Rodilosso notes that once the rules are fully implemented in about two years, the prime money market funds could fluctuate in value and could have restrictions on redemptions. As such, they no longer may have the same value or function as pure liquidity mechanisms. By the same token, Exchange-Traded Funds (ETFs) and mutual funds that are short duration and feature high credit quality may look comparatively more attractive.

“These changes are likely to introduce a broader role for some instruments,” Rodilosso said. “ETFs could stand to benefit from lower transaction costs relative to traditional mutual funds. The downside, however, is the potential of ETF share prices to diverge from net asset value. Different solutions may address different concerns, but it’s unlikely that a single solution will work for all investors.”

Rodilosso points out that the two-year window for the implementation of the money market fund rules may potentially overlap at least in part with the beginning of a rate hike cycle by the U.S. Federal Reserve (the “Fed”). “When that cycle does begin and the Fed starts to push rates higher, the demand for short and very short duration instruments will likely be even greater than it is today,” the Market Vectors fixed income portfolio manager said. “Of greater concern is the potential for a hard turn in the credit cycle, similar to what happened six years ago. This could force some aggressive selling of the riskier money market funds.”

With all this in mind, Rodilosso thinks it is best that investors remain diversified. “It is a little scary to think that some money market funds can become liquidity traps, but that is what happened during the financial crisis,” he said. “Remaining diversified among asset classes may protect investors from risks they may not anticipate.”

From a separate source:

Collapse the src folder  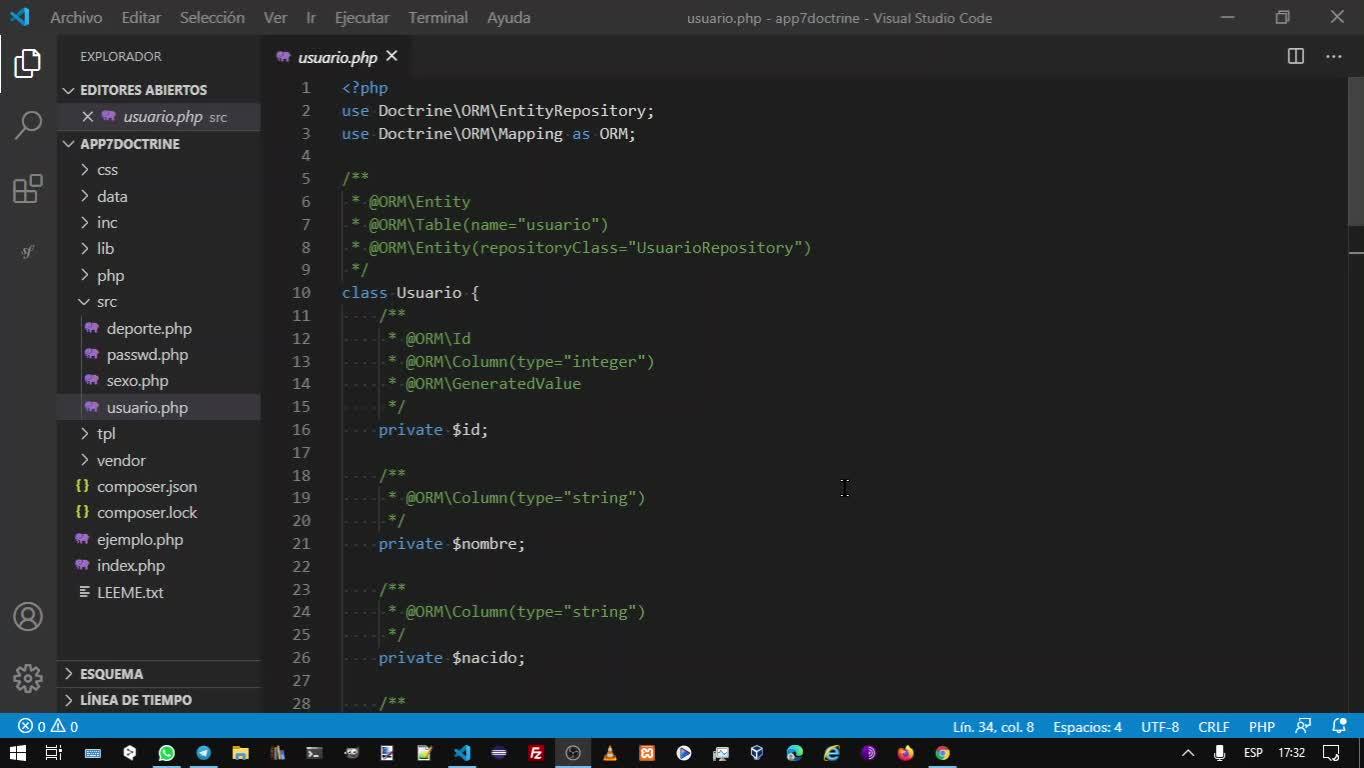(106, 302)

Rodilosso continued, “That’s not to say one should avoid risk entirely, in fact there can be some potential benefit of mixing in some credit risk as well as some emerging markets risk, but this should be as part of a diversified fixed income portfolio. As for a short duration component, mixing floating rate notes and other short duration investment grade bonds still makes sense to me as well.“

Mr. Rodilosso has over 20 years of experience trading and managing risk in fixed income investment strategies, including more than 17 years covering emerging markets. Among the Market Vectors ETFs under his watch are Investment Grade Floating Rate ETF (NYSE Arca: FLTR®), Treasury-Hedged High Yield Bond ETF (NYSE Arca: THHYTM), Emerging Markets Aggregate Bond ETF (NYSE Arca: EMAGTM), Emerging Markets High Yield Bond ETF (NYSE Arca: HYEM®), Emerging Markets Local Currency Bond ETF (NYSE Arca: EMLC®), Fallen Angel High Yield Bond ETF (NYSE Arca: ANGL®), International High Yield Bond ETF (NYSE Arca: IHY®), and Renminbi Bond ETF (NYSE Arca: CHLC®). As of June 30, 2014, the total assets for these ETFs amounted to approximately $1.6 billion.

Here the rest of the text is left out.